■ Study text ■
Background: This study summarizes drug resistance analyses in 4 recent phase 2b trials of the respiratory syncytial virus (RSV) fusion inhibitor presatovir in naturally infected adults.

Methods: Adult hematopoietic cell transplant (HCT) recipients, lung transplant recipients, or hospitalized patients with naturally acquired, laboratory-confirmed RSV infection were enrolled in 4 randomized, double-blind, placebo-controlled studies with study-specific presatovir dosing. Full-length RSV F sequences amplified from nasal swabs obtained at baseline and postbaseline were analyzed by population sequencing. Substitutions at RSV fusion inhibitor resistance-associated positions are reported.

Results: Genotypic analyses were performed on 233 presatovir-treated and 149 placebo-treated subjects. RSV F variant V127A was present in 8 subjects at baseline. Population sequencing detected treatment-emergent substitutions in 10/89 (11.2%) HCT recipients with upper and 6/29 (20.7%) with lower respiratory tract infection, 1/35 (2.9%) lung transplant recipients, and 1/80 (1.3%) hospitalized patients treated with presatovir; placebo-treated subjects had no emergent resistance-associated substitutions. Subjects with substitutions at resistance-associated positions had smaller decreases in viral load during treatment relative to those without, but similar clinical outcomes.

Conclusions: Subject population type and dosing regimen may have influenced RSV resistance development during presatovir treatment. Subjects with vs without genotypic resistance development had decreased virologic responses but comparable clinical outcomes.

(Items from a data collection)
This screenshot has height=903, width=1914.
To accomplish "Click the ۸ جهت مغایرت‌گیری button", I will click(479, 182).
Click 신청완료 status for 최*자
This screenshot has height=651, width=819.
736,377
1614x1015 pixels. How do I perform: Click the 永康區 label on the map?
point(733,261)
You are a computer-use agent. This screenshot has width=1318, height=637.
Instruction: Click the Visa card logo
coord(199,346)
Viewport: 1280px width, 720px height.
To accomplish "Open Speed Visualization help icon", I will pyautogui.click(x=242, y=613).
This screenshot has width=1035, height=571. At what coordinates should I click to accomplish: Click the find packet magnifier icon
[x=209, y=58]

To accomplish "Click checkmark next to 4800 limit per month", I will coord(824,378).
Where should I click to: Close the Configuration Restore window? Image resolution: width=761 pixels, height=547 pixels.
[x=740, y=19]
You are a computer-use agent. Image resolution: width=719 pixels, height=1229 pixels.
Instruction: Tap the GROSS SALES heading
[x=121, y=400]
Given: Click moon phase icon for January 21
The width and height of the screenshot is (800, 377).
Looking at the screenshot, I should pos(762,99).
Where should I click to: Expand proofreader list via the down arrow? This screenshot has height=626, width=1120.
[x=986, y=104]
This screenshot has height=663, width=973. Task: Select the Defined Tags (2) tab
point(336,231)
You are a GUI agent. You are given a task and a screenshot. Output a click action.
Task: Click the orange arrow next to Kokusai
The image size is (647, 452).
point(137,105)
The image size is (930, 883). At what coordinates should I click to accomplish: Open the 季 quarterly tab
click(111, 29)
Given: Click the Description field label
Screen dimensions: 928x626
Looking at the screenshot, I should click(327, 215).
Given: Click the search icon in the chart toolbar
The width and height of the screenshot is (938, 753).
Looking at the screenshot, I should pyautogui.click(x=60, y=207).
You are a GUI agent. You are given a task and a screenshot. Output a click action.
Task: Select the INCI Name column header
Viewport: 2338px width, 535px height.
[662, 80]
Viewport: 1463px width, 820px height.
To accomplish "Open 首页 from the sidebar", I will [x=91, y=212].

■ Task instructions ■
Reproduce the passage of the presatovir abstract from "Methods: Adult hematopoietic" up to and including "positions are reported.". Rely on the presatovir abstract alone, not on the items.

■ Answer space ■
Methods: Adult hematopoietic cell transplant (HCT) recipients, lung transplant recipients, or hospitalized patients with naturally acquired, laboratory-confirmed RSV infection were enrolled in 4 randomized, double-blind, placebo-controlled studies with study-specific presatovir dosing. Full-length RSV F sequences amplified from nasal swabs obtained at baseline and postbaseline were analyzed by population sequencing. Substitutions at RSV fusion inhibitor resistance-associated positions are reported.